> **Work to be completed**:
Write out the lines of the material below exactly, beginning at the line with "You are a GUI" and stopping after the line with "This screenshot has width=474, height=278.", and leave out the pictures.

> **Records supplied**:
::::::
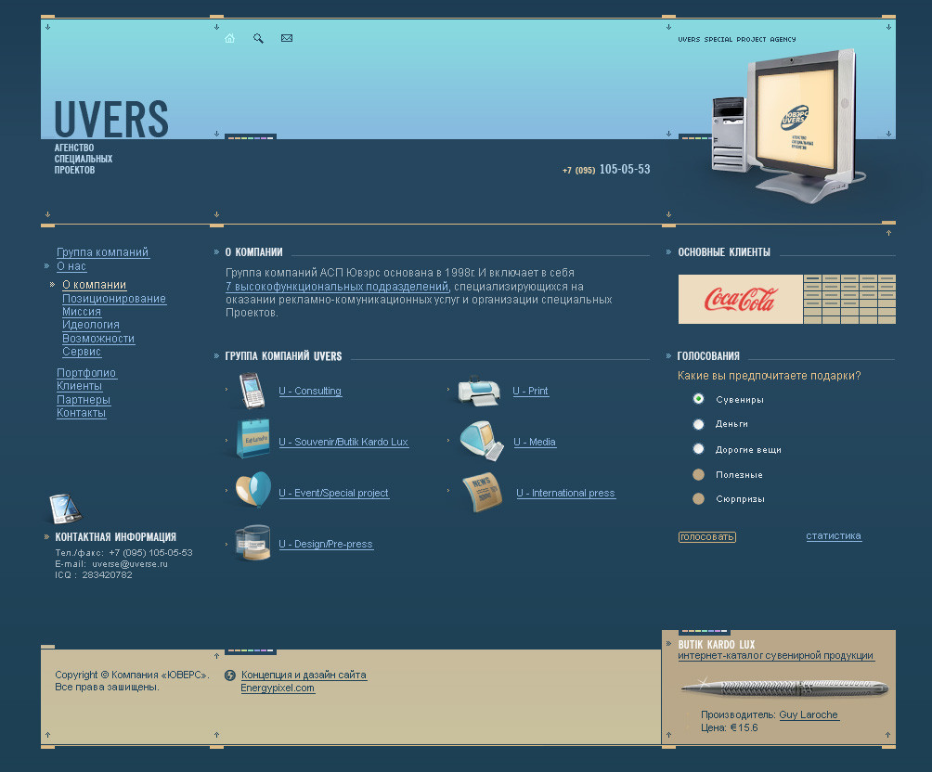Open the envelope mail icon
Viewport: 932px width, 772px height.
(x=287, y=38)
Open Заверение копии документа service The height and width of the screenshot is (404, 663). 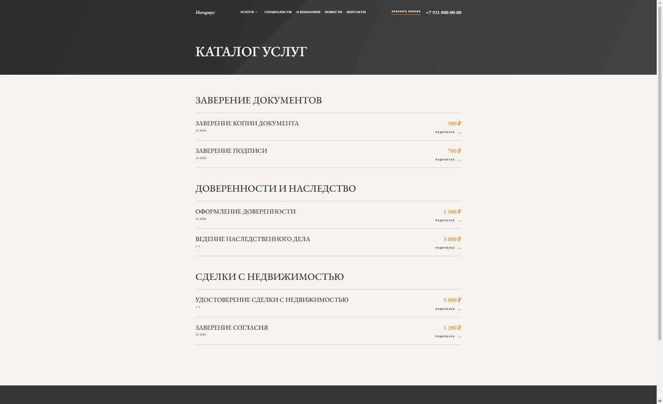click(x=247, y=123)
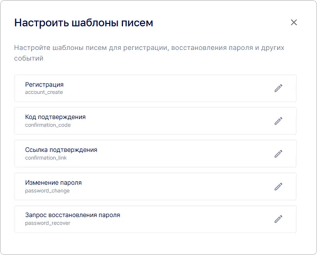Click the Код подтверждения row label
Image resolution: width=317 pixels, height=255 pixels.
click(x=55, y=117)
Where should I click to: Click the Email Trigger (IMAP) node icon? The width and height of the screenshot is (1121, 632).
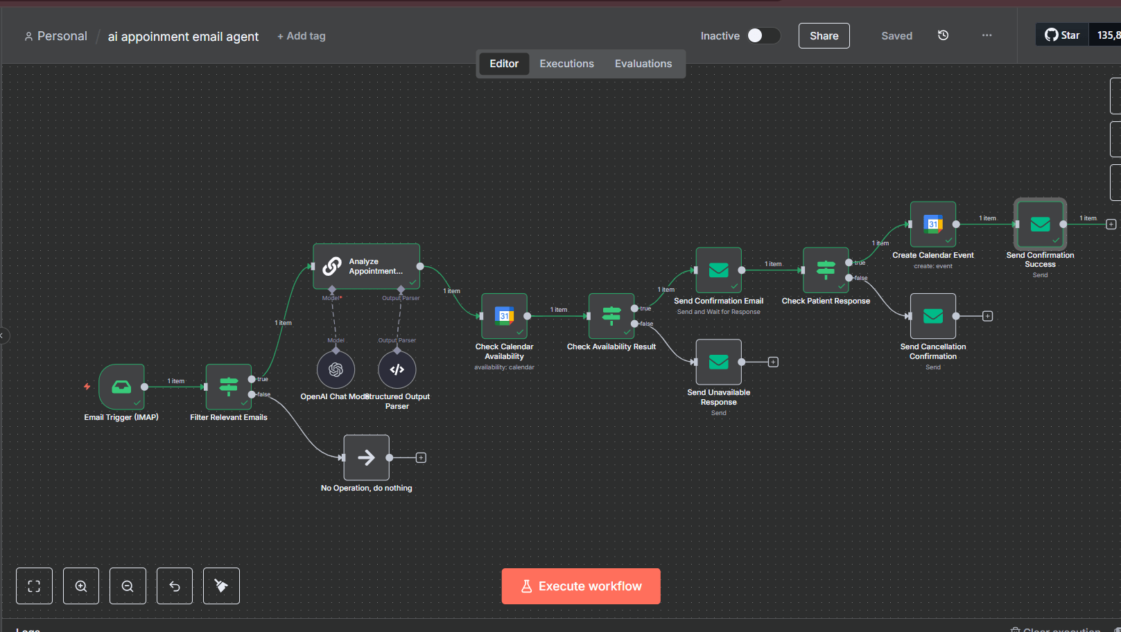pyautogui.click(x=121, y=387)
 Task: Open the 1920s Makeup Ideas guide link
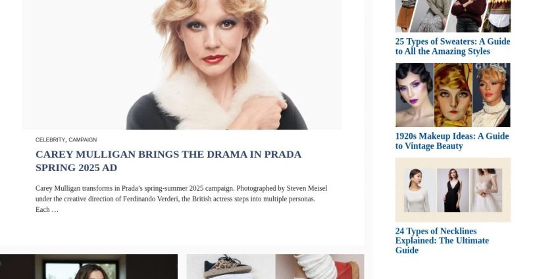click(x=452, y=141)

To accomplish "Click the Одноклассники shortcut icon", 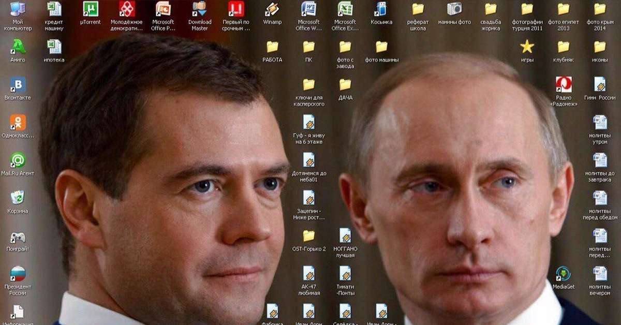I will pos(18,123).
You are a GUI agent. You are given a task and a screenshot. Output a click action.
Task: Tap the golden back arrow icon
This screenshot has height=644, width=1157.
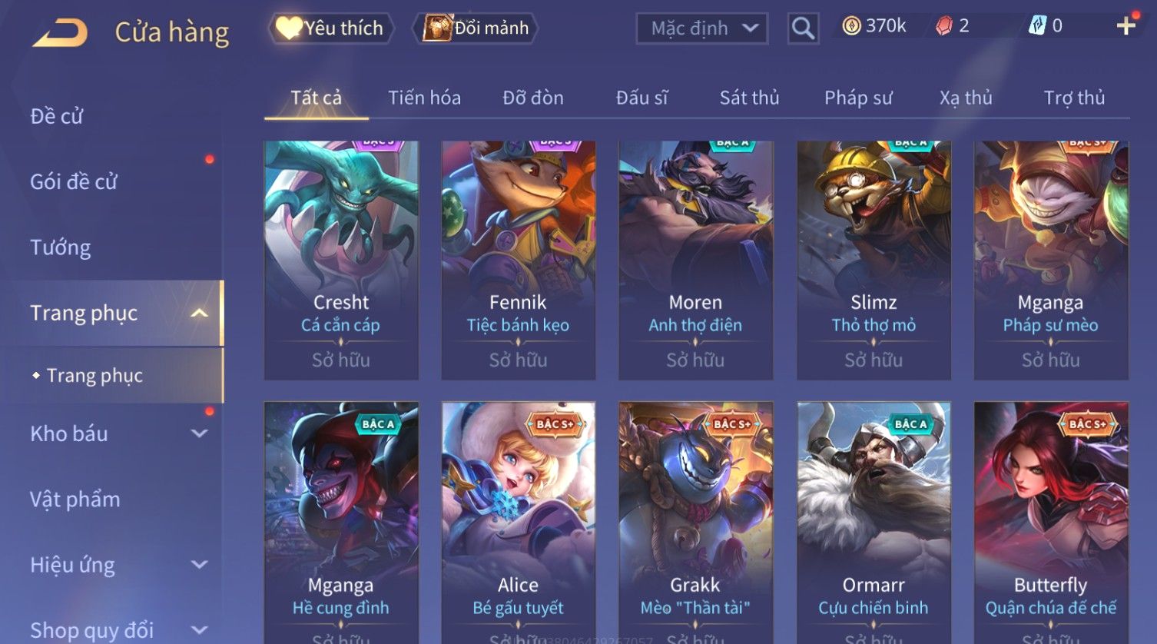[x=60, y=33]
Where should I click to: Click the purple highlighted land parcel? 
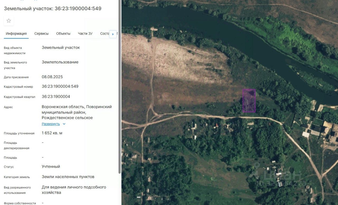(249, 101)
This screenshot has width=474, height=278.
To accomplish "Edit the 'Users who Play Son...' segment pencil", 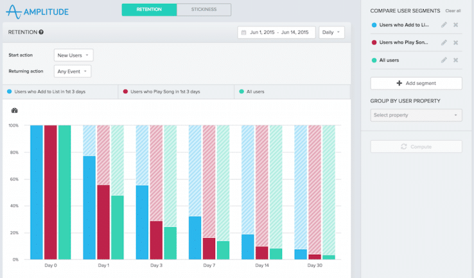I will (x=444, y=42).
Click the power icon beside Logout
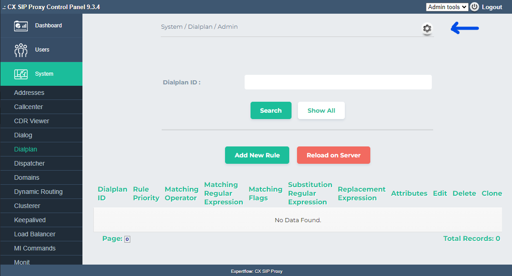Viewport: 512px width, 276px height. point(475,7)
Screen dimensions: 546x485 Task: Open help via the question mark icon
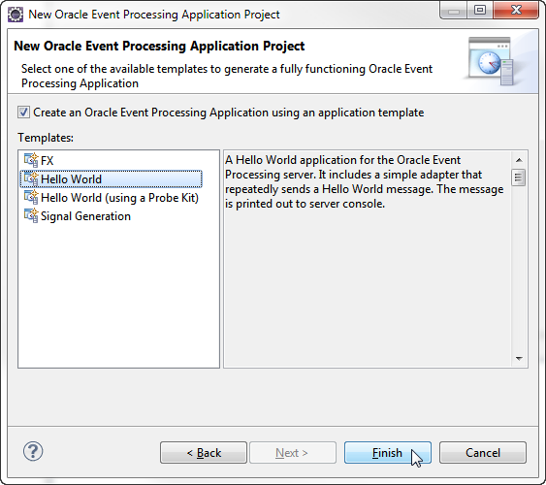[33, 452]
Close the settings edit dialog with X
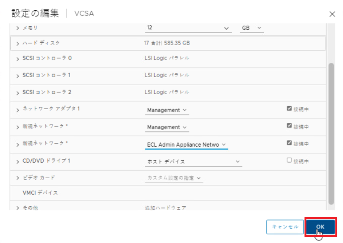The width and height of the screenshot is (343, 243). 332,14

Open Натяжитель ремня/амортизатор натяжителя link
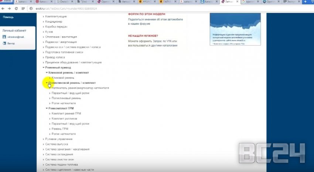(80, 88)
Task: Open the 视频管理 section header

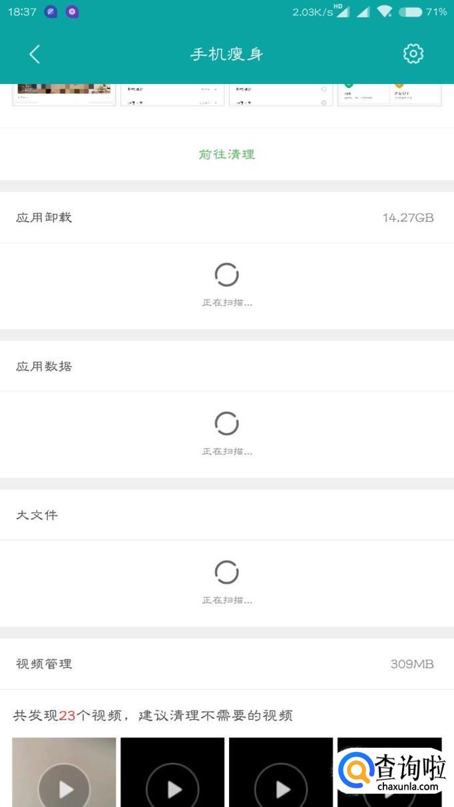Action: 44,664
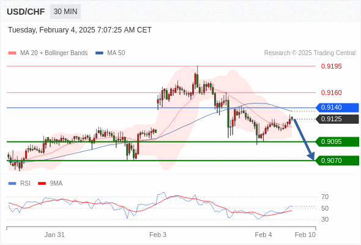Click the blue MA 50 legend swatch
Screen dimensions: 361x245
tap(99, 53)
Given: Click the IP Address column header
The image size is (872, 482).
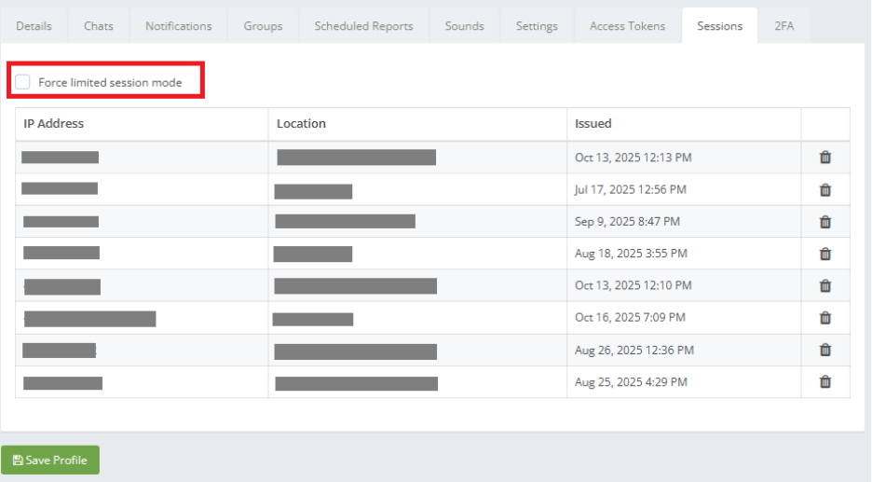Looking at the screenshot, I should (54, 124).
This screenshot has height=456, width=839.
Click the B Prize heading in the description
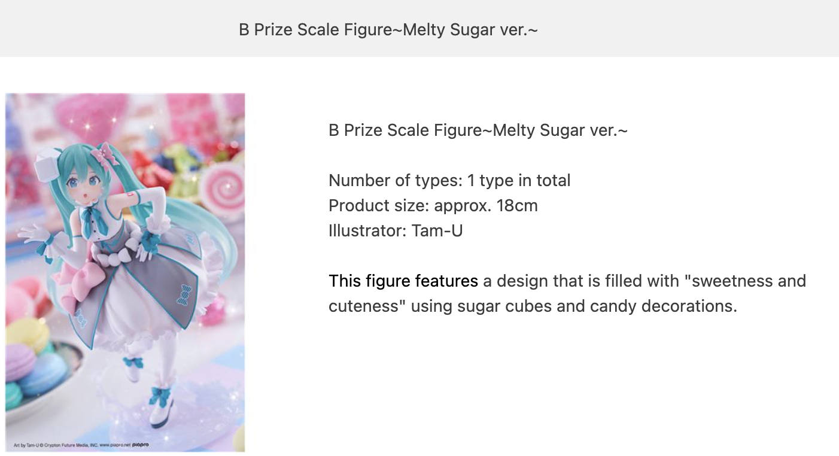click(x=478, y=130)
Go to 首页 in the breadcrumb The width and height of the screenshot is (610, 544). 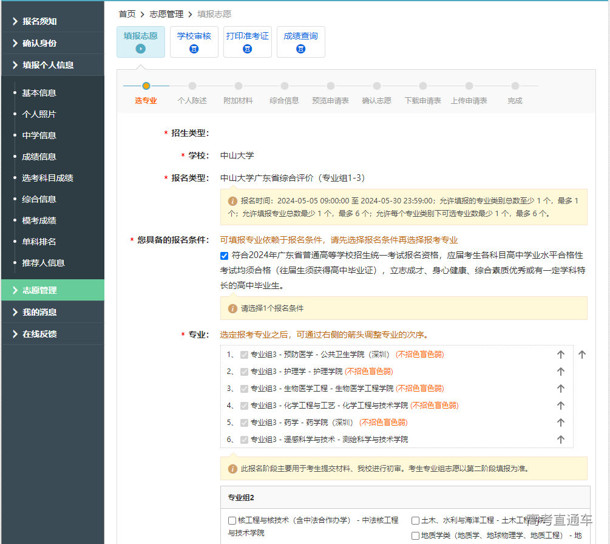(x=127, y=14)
::::::
> **Task answer**:
You are a GUI agent. You are given a task and a screenshot. Output a click action.
Task: Tap the golden back arrow icon
This screenshot has height=644, width=1157.
[x=60, y=33]
Where should I click to: Click the purple highlighted land parcel? 
(249, 101)
This screenshot has width=474, height=278.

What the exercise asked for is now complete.